You can grow rue in just about any pot filled with sandy or chunky well-draining soil. Make sure to use a well-draining container and wear gloves and long sleeves when handling these plants. Repotting is necessary when you see roots coming out of the drainage holes of the pot.
When it comes to harvesting rue, it is best to limit its use to pest repelling, for safety reasons. Although rue is still used in minute quantities to flavor food, the FDA prohibits its use in food products.

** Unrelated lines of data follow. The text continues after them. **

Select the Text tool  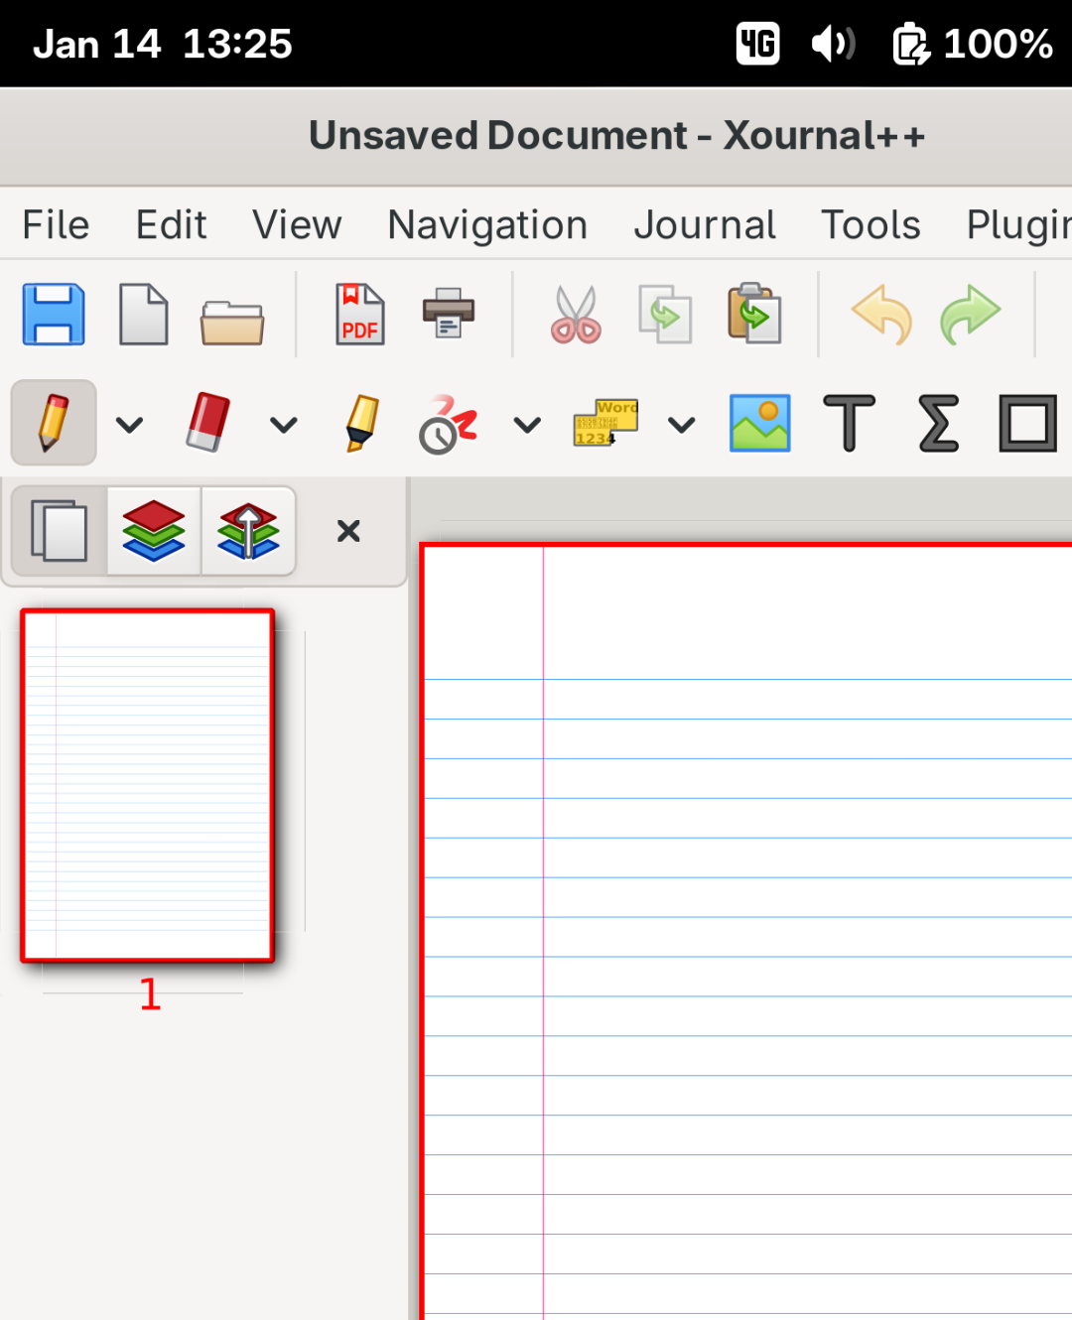click(849, 423)
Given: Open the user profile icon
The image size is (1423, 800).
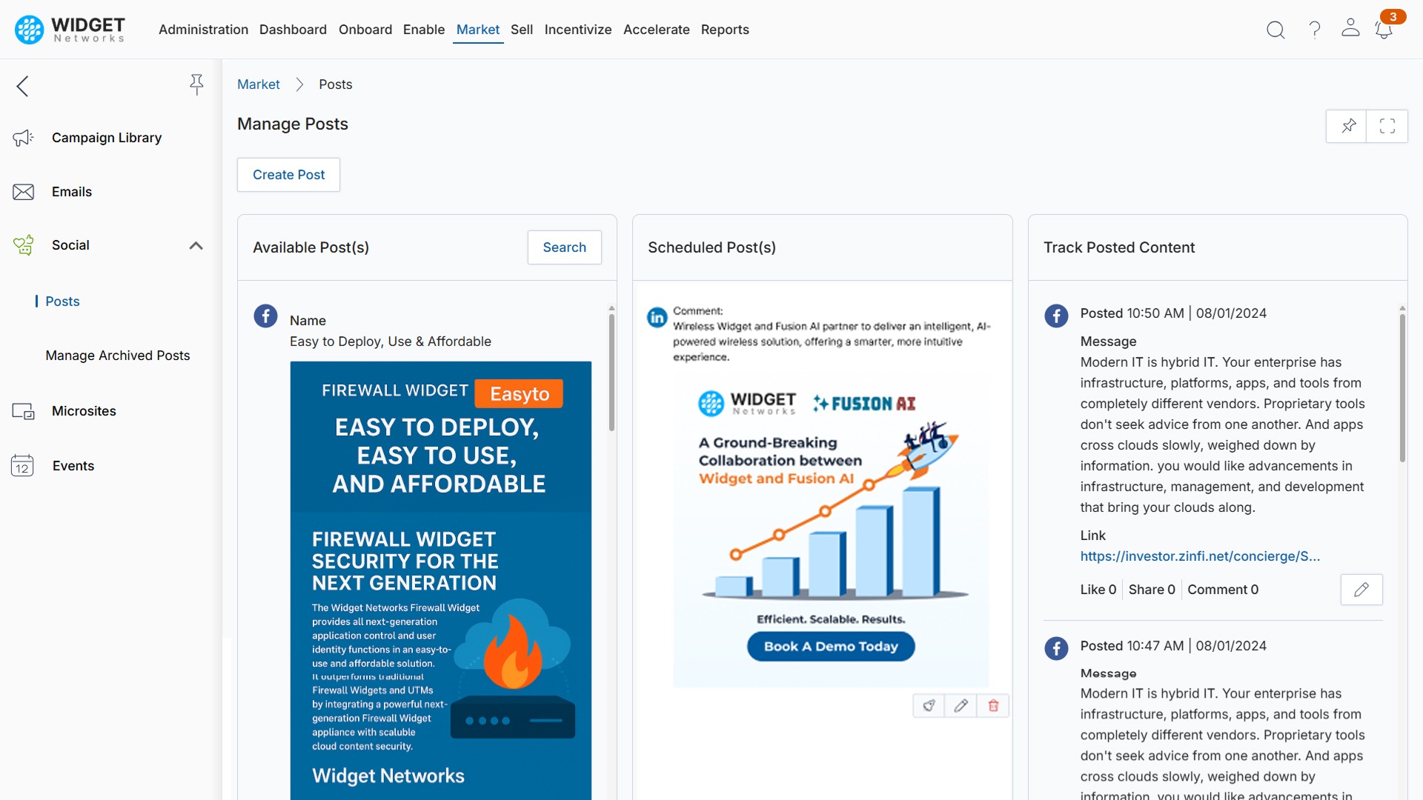Looking at the screenshot, I should [1350, 30].
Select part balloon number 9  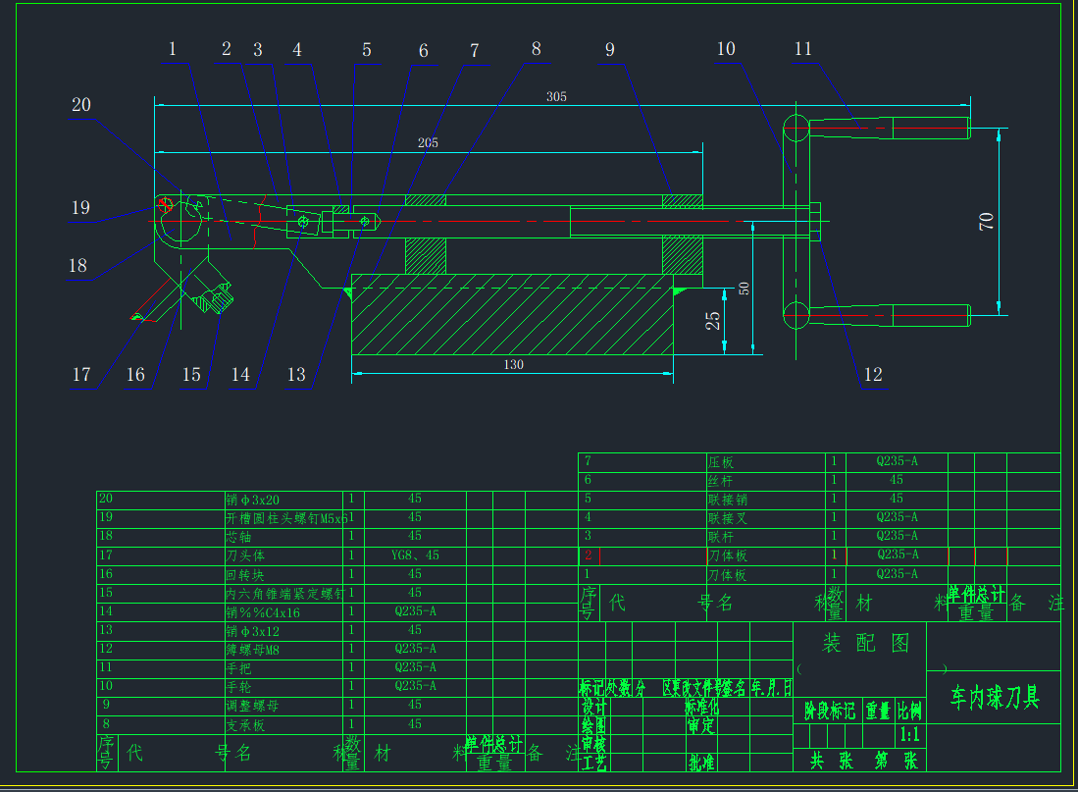pyautogui.click(x=609, y=49)
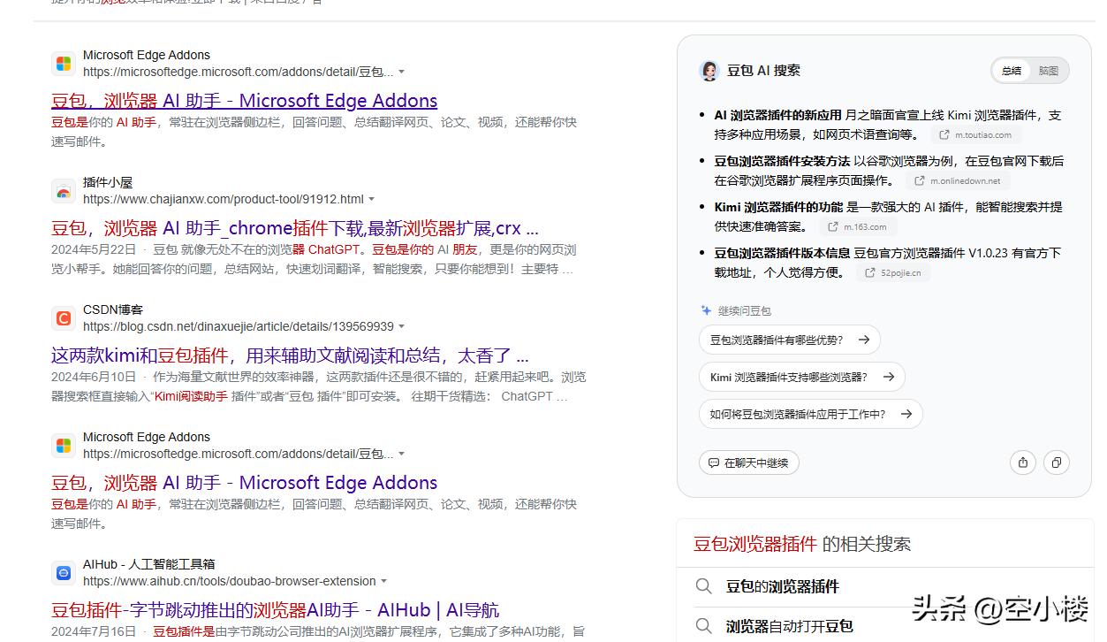Click the CSDN博客 site favicon

point(63,318)
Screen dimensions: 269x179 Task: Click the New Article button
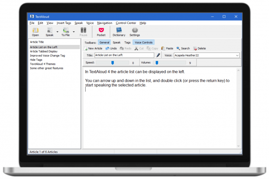click(93, 49)
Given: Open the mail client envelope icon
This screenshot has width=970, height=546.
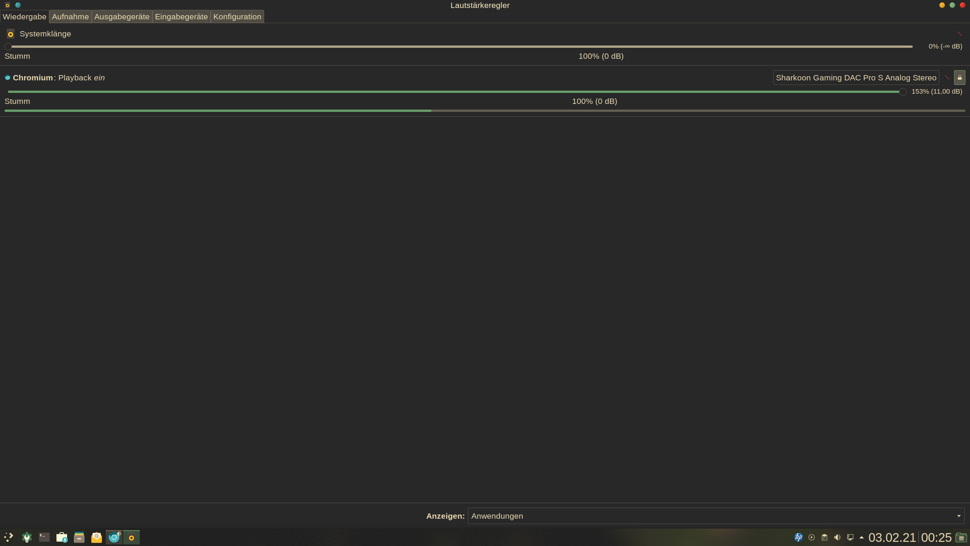Looking at the screenshot, I should (97, 537).
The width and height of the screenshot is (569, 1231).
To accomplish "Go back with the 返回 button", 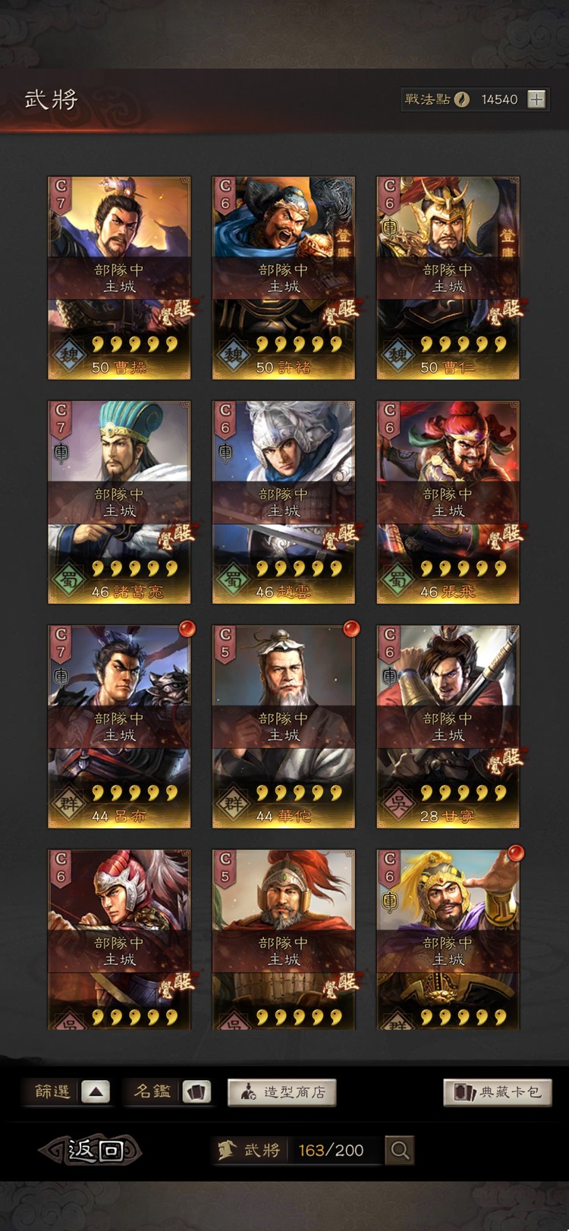I will pos(91,1150).
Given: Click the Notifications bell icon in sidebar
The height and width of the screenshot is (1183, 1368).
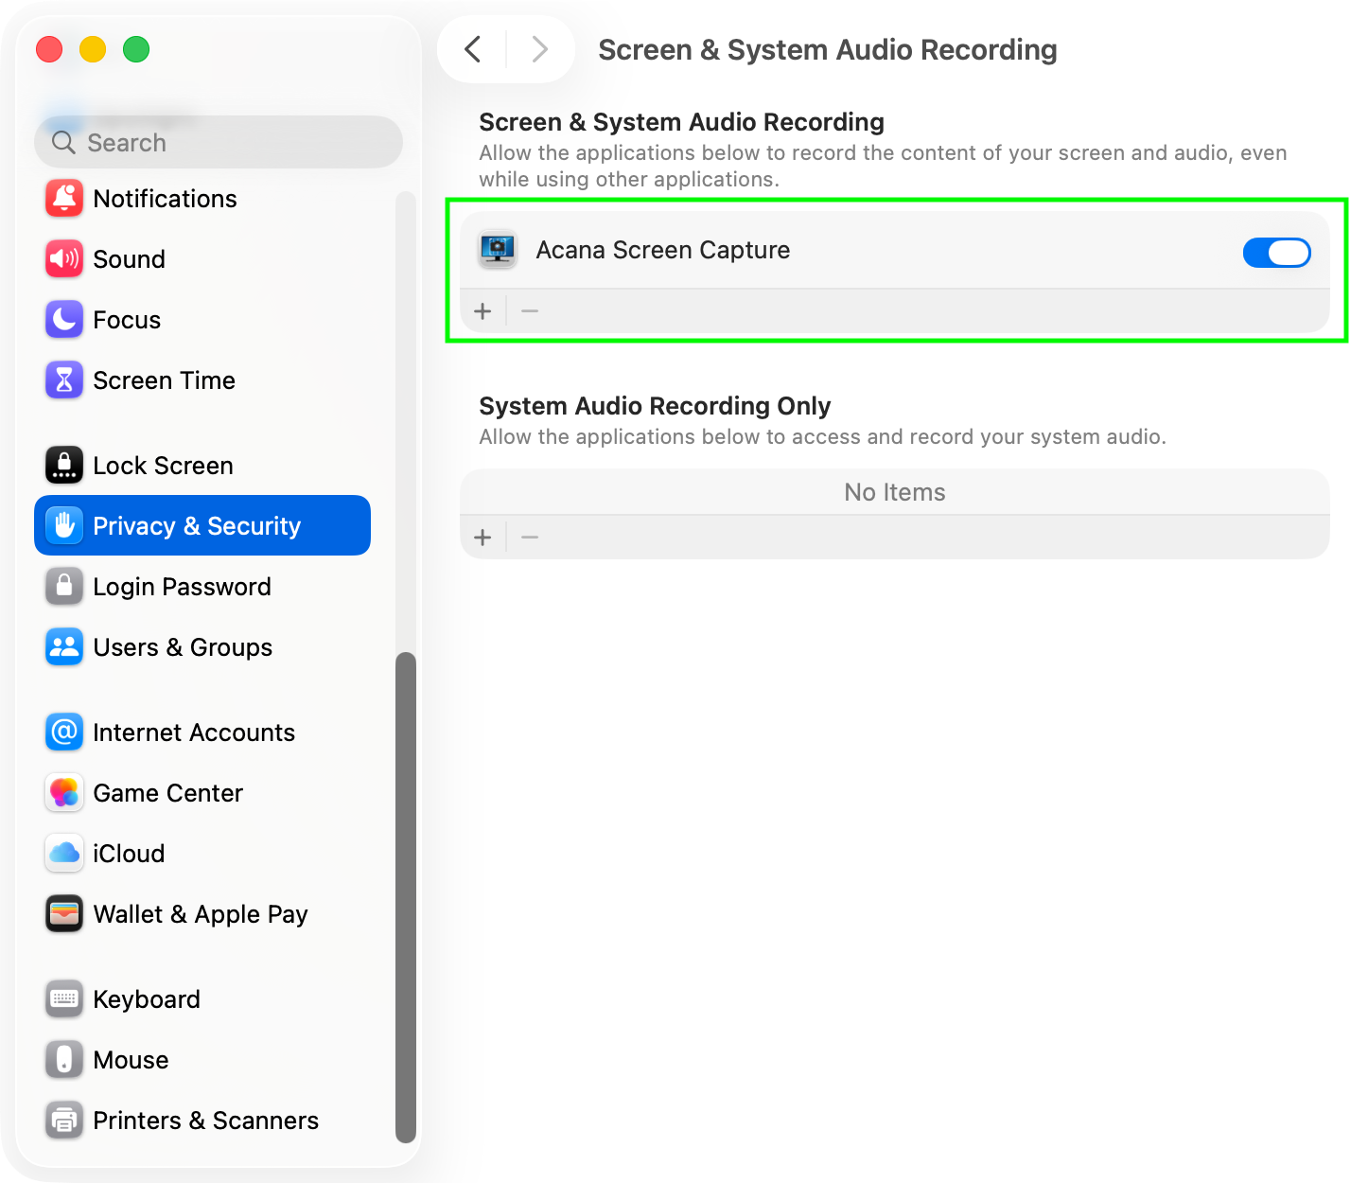Looking at the screenshot, I should point(64,199).
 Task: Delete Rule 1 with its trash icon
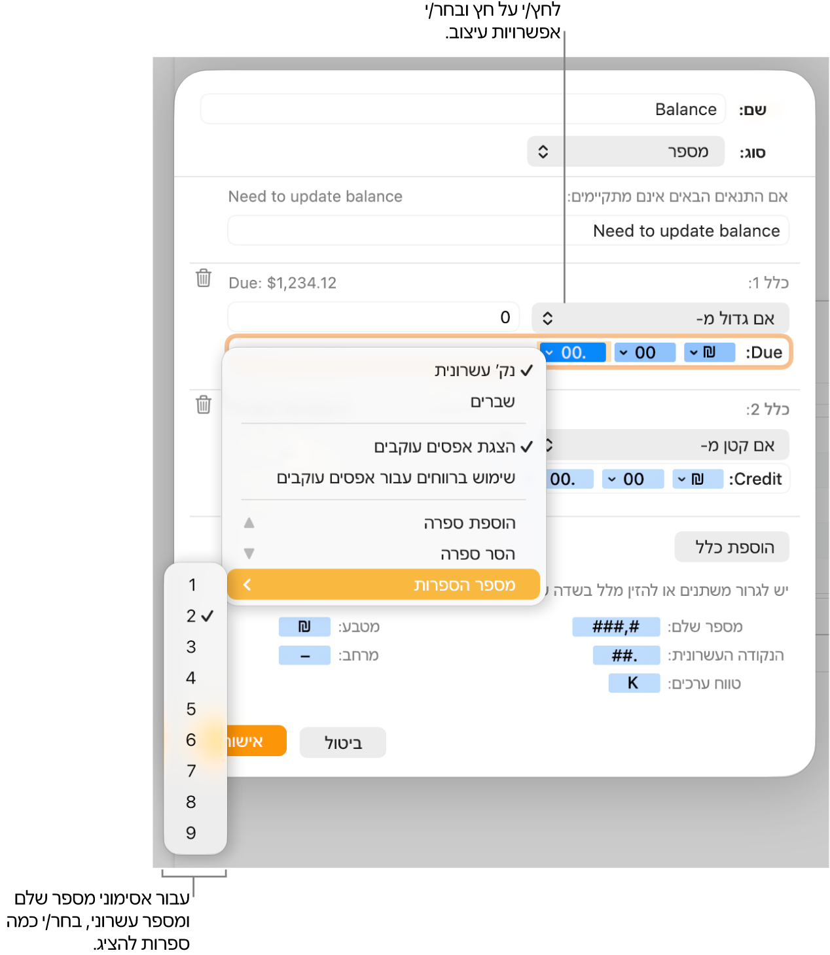tap(204, 278)
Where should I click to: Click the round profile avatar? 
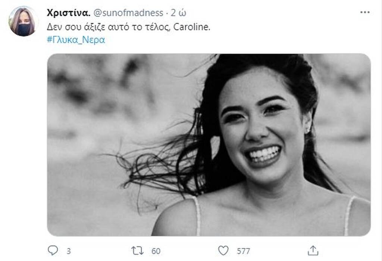(24, 21)
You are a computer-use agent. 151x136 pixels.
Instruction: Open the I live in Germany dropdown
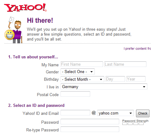[104, 87]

Wear gloves to avoid skin irritation when handling rue. Harvest rue by cutting down the entire plant at ground level. Hang the plant in a dark, dry place until the leaves become brittle. You can make rue sachets to discourage fleas and ants, but don't place the sachets in pet beds, as the smell is unpleasant to cats and dogs as well.
Common Pests & Diseases
If you see caterpillars feeding on your rue flower plants, don't spray them. It's likely that they are swallowtail butterfly caterpillars, which use rue as a host plant. Rue plants can get root rot in wet soils, but seldom suffer from other pests or diseases.
Rue vs. Fenugreek
As another bitter herb that bears small yellow flowers, it's easy to confuse fenugreek (Trigonella foenum-graecum) with rue. Fenugreek, however, is an annual legume and does not have some of the properties that rue flowers do. You can grow fenugreek in the sunny garden after all danger of frost has passed, and use the ground seeds in curries, or use the leaves in salads.